Items for locating words and elements:

· · · · ·

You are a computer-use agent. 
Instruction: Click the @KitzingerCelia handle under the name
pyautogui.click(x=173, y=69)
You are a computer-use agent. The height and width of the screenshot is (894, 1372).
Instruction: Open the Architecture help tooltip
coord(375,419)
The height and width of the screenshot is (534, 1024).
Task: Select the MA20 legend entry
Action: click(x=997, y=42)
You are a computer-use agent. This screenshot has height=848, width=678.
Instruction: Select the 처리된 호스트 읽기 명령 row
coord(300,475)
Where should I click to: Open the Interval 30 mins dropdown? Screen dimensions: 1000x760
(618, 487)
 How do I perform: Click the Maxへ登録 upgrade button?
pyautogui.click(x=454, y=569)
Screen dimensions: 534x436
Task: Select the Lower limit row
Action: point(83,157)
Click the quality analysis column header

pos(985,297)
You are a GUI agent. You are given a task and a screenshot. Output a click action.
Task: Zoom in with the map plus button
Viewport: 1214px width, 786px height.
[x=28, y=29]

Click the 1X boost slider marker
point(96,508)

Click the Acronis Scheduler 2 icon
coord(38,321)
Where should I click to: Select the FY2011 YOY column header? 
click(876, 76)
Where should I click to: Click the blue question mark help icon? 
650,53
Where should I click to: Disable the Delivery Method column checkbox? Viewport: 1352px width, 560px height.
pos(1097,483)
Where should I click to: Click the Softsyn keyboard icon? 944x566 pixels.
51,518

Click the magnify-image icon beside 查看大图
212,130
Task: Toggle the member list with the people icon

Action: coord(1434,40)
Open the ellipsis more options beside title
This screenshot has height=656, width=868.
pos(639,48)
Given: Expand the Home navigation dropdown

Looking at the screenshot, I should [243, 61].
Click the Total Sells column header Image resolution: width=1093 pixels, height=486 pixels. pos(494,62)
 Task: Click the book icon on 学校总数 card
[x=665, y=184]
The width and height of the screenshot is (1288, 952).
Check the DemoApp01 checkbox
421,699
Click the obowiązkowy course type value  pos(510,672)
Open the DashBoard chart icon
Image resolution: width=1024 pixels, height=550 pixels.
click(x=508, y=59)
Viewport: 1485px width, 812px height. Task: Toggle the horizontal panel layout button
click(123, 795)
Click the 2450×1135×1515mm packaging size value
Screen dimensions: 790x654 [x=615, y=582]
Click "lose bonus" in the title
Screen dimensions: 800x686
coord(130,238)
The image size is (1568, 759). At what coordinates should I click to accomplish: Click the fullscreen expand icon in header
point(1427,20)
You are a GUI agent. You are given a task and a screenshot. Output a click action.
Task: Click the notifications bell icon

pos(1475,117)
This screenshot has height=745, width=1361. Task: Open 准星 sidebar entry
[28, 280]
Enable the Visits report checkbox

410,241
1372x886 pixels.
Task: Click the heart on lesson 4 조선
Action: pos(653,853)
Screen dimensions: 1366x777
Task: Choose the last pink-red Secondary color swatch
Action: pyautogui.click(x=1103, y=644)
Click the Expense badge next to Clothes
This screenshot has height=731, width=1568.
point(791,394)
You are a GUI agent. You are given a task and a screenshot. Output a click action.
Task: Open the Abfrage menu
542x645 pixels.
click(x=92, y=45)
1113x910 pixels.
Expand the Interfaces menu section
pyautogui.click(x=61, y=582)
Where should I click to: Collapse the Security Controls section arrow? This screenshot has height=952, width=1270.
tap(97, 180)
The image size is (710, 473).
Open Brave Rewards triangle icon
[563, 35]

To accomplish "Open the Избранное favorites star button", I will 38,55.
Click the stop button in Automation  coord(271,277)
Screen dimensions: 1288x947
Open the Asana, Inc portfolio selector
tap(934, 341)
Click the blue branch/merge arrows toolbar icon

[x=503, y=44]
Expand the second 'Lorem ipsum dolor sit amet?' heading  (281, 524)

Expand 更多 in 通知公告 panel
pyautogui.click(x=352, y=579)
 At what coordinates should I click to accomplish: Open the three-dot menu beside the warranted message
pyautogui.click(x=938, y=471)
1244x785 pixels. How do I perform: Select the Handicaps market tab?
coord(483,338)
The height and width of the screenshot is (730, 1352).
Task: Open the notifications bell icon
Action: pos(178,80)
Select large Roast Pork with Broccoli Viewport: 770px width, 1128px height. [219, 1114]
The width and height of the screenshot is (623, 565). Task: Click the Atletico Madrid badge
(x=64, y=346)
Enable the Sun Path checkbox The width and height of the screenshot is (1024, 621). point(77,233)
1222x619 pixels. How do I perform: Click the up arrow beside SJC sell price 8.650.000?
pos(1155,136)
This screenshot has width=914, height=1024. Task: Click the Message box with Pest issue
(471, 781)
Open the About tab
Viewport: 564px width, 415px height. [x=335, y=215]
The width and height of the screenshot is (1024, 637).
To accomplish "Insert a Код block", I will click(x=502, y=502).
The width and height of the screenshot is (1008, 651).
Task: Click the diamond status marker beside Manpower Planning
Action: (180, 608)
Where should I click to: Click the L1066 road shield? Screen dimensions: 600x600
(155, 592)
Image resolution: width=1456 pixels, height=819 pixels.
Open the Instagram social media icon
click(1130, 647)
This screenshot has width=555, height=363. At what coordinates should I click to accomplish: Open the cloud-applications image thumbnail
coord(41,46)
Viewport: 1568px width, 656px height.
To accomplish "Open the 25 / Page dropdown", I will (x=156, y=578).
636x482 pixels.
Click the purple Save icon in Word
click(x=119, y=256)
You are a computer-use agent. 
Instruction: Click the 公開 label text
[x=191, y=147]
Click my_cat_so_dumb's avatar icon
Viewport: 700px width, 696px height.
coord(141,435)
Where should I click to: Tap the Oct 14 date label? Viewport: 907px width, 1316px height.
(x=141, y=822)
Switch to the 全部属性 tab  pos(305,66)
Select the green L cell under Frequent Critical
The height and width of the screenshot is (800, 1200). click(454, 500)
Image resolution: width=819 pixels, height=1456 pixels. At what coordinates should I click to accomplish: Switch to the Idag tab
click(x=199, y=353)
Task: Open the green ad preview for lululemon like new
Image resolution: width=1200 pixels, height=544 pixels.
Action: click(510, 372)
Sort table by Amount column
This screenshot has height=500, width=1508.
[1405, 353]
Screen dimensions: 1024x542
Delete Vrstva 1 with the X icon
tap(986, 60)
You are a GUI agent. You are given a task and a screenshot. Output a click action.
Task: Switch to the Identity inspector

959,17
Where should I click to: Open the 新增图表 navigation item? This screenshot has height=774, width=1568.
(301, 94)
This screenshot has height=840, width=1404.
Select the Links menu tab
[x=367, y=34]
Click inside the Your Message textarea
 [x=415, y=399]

· · · · ·

TASK OBJECTIVE:
Copy every item above word for word, with no changes.

EXERCISE RESULT:
You are a computer-use agent. 
Instruction: Click the @KitzingerCelia handle under the name
pyautogui.click(x=173, y=69)
You are a computer-use agent. The height and width of the screenshot is (894, 1372).
Instruction: Open the Architecture help tooltip
coord(375,419)
The height and width of the screenshot is (534, 1024).
Task: Select the MA20 legend entry
Action: click(x=997, y=42)
You are a computer-use agent. This screenshot has height=848, width=678.
Instruction: Select the 처리된 호스트 읽기 명령 row
coord(300,475)
Where should I click to: Open the Interval 30 mins dropdown? Screen dimensions: 1000x760
(618, 487)
 How do I perform: Click the Maxへ登録 upgrade button?
pyautogui.click(x=454, y=569)
Screen dimensions: 534x436
Task: Select the Lower limit row
Action: point(83,157)
Click the quality analysis column header

pos(985,297)
You are a GUI agent. You are given a task and a screenshot. Output a click action.
Task: Zoom in with the map plus button
Viewport: 1214px width, 786px height.
[x=28, y=29]

Click the 1X boost slider marker
point(96,508)

Click the Acronis Scheduler 2 icon
coord(38,321)
Where should I click to: Select the FY2011 YOY column header? 
click(876, 76)
Where should I click to: Click the blue question mark help icon? 
650,53
Where should I click to: Disable the Delivery Method column checkbox? Viewport: 1352px width, 560px height.
pos(1097,483)
Where should I click to: Click the Softsyn keyboard icon? 944x566 pixels.
51,518

Click the magnify-image icon beside 查看大图
212,130
Task: Toggle the member list with the people icon

Action: coord(1434,40)
Open the ellipsis more options beside title
This screenshot has height=656, width=868.
pos(639,48)
Given: Expand the Home navigation dropdown

Looking at the screenshot, I should [243, 61].
Click the Total Sells column header Image resolution: width=1093 pixels, height=486 pixels. pos(494,62)
 Task: Click the book icon on 学校总数 card
[x=665, y=184]
The width and height of the screenshot is (1288, 952).
Check the DemoApp01 checkbox
421,699
Click the obowiązkowy course type value  pos(510,672)
Open the DashBoard chart icon
Image resolution: width=1024 pixels, height=550 pixels.
click(x=508, y=59)
Viewport: 1485px width, 812px height. Task: Toggle the horizontal panel layout button
click(123, 795)
Click the 2450×1135×1515mm packaging size value
Screen dimensions: 790x654 [x=615, y=582]
Click "lose bonus" in the title
Screen dimensions: 800x686
coord(130,238)
The image size is (1568, 759). At what coordinates should I click to accomplish: Click the fullscreen expand icon in header
point(1427,20)
You are a GUI agent. You are given a task and a screenshot. Output a click action.
Task: Click the notifications bell icon

pos(1475,117)
This screenshot has height=745, width=1361. Task: Open 准星 sidebar entry
[28, 280]
Enable the Visits report checkbox

410,241
1372x886 pixels.
Task: Click the heart on lesson 4 조선
Action: pos(653,853)
Screen dimensions: 1366x777
Task: Choose the last pink-red Secondary color swatch
Action: pyautogui.click(x=1103, y=644)
Click the Expense badge next to Clothes
This screenshot has height=731, width=1568.
point(791,394)
You are a GUI agent. You are given a task and a screenshot. Output a click action.
Task: Open the Abfrage menu
542x645 pixels.
click(x=92, y=45)
1113x910 pixels.
Expand the Interfaces menu section
pyautogui.click(x=61, y=582)
Where should I click to: Collapse the Security Controls section arrow? This screenshot has height=952, width=1270.
tap(97, 180)
The image size is (710, 473).
Open Brave Rewards triangle icon
[563, 35]

To accomplish "Open the Избранное favorites star button", I will 38,55.
Click the stop button in Automation  coord(271,277)
Screen dimensions: 1288x947
Open the Asana, Inc portfolio selector
tap(934, 341)
Click the blue branch/merge arrows toolbar icon

[x=503, y=44]
Expand the second 'Lorem ipsum dolor sit amet?' heading  (281, 524)

Expand 更多 in 通知公告 panel
pyautogui.click(x=352, y=579)
 At what coordinates should I click to accomplish: Open the three-dot menu beside the warranted message
pyautogui.click(x=938, y=471)
1244x785 pixels. How do I perform: Select the Handicaps market tab?
coord(483,338)
The height and width of the screenshot is (730, 1352).
Task: Open the notifications bell icon
Action: pos(178,80)
Select large Roast Pork with Broccoli Viewport: 770px width, 1128px height. [219, 1114]
The width and height of the screenshot is (623, 565). Task: Click the Atletico Madrid badge
(x=64, y=346)
Enable the Sun Path checkbox The width and height of the screenshot is (1024, 621). point(77,233)
1222x619 pixels. How do I perform: Click the up arrow beside SJC sell price 8.650.000?
pos(1155,136)
This screenshot has width=914, height=1024. Task: Click the Message box with Pest issue
(471, 781)
Open the About tab
Viewport: 564px width, 415px height. [x=335, y=215]
The width and height of the screenshot is (1024, 637).
To accomplish "Insert a Код block", I will click(x=502, y=502).
The width and height of the screenshot is (1008, 651).
Task: Click the diamond status marker beside Manpower Planning
Action: (180, 608)
Where should I click to: Click the L1066 road shield? Screen dimensions: 600x600
(155, 592)
Image resolution: width=1456 pixels, height=819 pixels.
Open the Instagram social media icon
click(1130, 647)
This screenshot has width=555, height=363. At what coordinates should I click to accomplish: Open the cloud-applications image thumbnail
coord(41,46)
Viewport: 1568px width, 656px height.
To accomplish "Open the 25 / Page dropdown", I will (x=156, y=578).
636x482 pixels.
Click the purple Save icon in Word
click(x=119, y=256)
You are a computer-use agent. 
Instruction: Click the 公開 label text
[x=191, y=147]
Click my_cat_so_dumb's avatar icon
Viewport: 700px width, 696px height.
coord(141,435)
Where should I click to: Tap the Oct 14 date label? Viewport: 907px width, 1316px height.
(x=141, y=822)
Switch to the 全部属性 tab  pos(305,66)
Select the green L cell under Frequent Critical
The height and width of the screenshot is (800, 1200). click(454, 500)
Image resolution: width=819 pixels, height=1456 pixels. At what coordinates should I click to accomplish: Switch to the Idag tab
click(x=199, y=353)
Task: Open the green ad preview for lululemon like new
Image resolution: width=1200 pixels, height=544 pixels.
Action: click(510, 372)
Sort table by Amount column
This screenshot has height=500, width=1508.
[1405, 353]
Screen dimensions: 1024x542
Delete Vrstva 1 with the X icon
tap(986, 60)
You are a GUI agent. You are given a task and a screenshot. Output a click action.
Task: Switch to the Identity inspector

959,17
Where should I click to: Open the 新增图表 navigation item? This screenshot has height=774, width=1568.
(301, 94)
This screenshot has height=840, width=1404.
Select the Links menu tab
[x=367, y=34]
Click inside the Your Message textarea
 [x=415, y=399]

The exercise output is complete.